Some experts view the health ministry’s efforts to deny the large estimates of excess deaths as akin to health officials’ attempts to misleadingly deny the community transmission — a signal of a widespread epidemic — of Covid-19 throughout the pandemic’s first year.

“Denying large estimates of excess deaths fits into the narrative that India did a reasonably good job — that India managed the epidemic well,” said T. Sundararaman, a public health expert and former executive director of the National Health Systems Resource Centre, a health ministry institution.

India’s large population would contribute to a high absolute death toll. But even through another measure — the excess death rate per 100,000 people — India with 171 deaths would rank 33 from the bottom with a higher death rate than the US (140), Brazil (160) or neighbours Bangladesh (43) and Pakistan (52).

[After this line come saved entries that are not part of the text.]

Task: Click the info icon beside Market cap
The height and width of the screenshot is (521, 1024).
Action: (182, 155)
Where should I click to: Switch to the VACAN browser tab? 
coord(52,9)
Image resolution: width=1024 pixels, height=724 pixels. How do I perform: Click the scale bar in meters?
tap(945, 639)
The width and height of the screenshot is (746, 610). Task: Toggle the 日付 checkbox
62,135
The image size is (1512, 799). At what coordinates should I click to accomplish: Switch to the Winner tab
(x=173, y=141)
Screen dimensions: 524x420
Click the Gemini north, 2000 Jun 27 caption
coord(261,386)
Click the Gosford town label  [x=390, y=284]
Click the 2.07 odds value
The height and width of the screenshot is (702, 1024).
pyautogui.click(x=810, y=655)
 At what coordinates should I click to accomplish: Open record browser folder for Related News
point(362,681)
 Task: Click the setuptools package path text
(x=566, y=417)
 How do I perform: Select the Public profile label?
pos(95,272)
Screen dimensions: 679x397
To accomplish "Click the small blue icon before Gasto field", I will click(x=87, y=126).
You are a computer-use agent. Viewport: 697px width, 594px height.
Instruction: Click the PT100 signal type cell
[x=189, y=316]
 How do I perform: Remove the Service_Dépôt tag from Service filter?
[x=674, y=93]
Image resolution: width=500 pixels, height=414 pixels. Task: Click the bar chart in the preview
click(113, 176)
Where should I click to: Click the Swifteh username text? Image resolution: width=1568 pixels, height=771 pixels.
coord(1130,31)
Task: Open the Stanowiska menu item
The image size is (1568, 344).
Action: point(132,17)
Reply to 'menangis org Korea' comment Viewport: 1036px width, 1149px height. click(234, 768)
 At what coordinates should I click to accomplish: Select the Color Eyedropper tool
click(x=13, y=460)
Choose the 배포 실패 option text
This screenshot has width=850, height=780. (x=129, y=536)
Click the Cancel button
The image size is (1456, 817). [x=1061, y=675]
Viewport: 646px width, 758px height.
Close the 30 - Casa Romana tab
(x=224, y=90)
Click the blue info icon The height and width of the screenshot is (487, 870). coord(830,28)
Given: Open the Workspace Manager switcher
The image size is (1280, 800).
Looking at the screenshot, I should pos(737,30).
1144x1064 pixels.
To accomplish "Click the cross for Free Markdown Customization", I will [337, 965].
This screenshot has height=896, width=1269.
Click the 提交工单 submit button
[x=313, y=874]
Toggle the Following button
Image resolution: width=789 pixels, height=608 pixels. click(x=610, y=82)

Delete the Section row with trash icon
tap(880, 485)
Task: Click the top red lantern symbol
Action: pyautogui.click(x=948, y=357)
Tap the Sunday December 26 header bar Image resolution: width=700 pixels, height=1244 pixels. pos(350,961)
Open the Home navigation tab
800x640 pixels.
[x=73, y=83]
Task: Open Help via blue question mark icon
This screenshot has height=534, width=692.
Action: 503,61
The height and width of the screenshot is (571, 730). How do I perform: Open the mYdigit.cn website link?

“This does not fit the desired image,” Sundararaman said.

India did not provide the CRS 2020 data to the WHO until May 3. “We have new data from other countries also and we’ll come up with a new set of estimates in the not too distant future,” Wakefield said.

Wakefield said he would “welcome scientific critique and we’ll continue to improve the methodology on the basis of such scientific critiques”.

He added: “But when science is suppressed, we are in a dangerous place.”

Prabhat Jha, an epidemiologist at the University of Toronto, Canada, and another TAG member said the government could end the controversy over excess deaths by adding two questions to the upcoming census.

The questions are “Was there a death in the household from January 1, 2020, onward?” and “If yes, what was the age, sex and the date of death?”

These would, Jha said, “provide direct evidence of excess deaths from Covid-19”.